◆ SET TASKS ◆
A – Repeat the text on Specter's party switch word for word, between "This is why" and "in the Senate.", inclusive.
B – In the text on Specter's party switch, how are independents split on whether Specter deserves to be reelected in 2010?

◆ TEXT PASSAGE ◆

This is why you see so little change in Specter’s voting record to date despite the party switch; lacking a credible Democratic primary opponent, and with strong support among Democratic voters, he’s not very worried about opposition from the Left.  (The favorable/unfavorable split among Democratic voters toward Specter is 77-8!) It’s the moderate voters he’s worried about, particularly if his opponent is Ridge.  Among independents, Specter’s favorability ratio is 51-35 – but Ridge’s is 62-17 (18% undecided). And independents are evenly split, 44-44, regarding whether Specter deserves to be reelected in 2010.  Hence my prediction that Specter would remain firmly entrenched as a swing vote in the Senate.

◆ COLLECTED MATERIAL ◆
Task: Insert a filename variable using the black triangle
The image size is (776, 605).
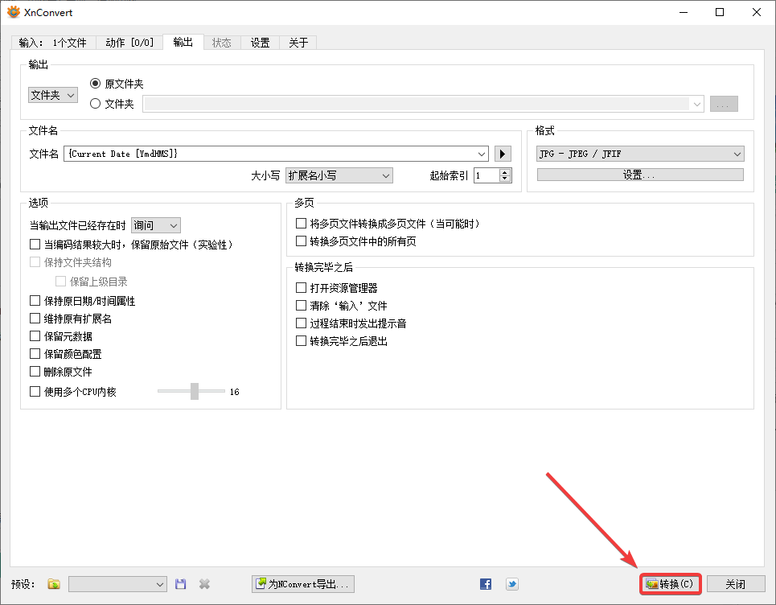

◆ ANSWERS IN ORDER ◆
A –
This is why you see so little change in Specter’s voting record to date despite the party switch; lacking a credible Democratic primary opponent, and with strong support among Democratic voters, he’s not very worried about opposition from the Left.  (The favorable/unfavorable split among Democratic voters toward Specter is 77-8!) It’s the moderate voters he’s worried about, particularly if his opponent is Ridge.  Among independents, Specter’s favorability ratio is 51-35 – but Ridge’s is 62-17 (18% undecided). And independents are evenly split, 44-44, regarding whether Specter deserves to be reelected in 2010.  Hence my prediction that Specter would remain firmly entrenched as a swing vote in the Senate.

B – They are evenly split, 44-44.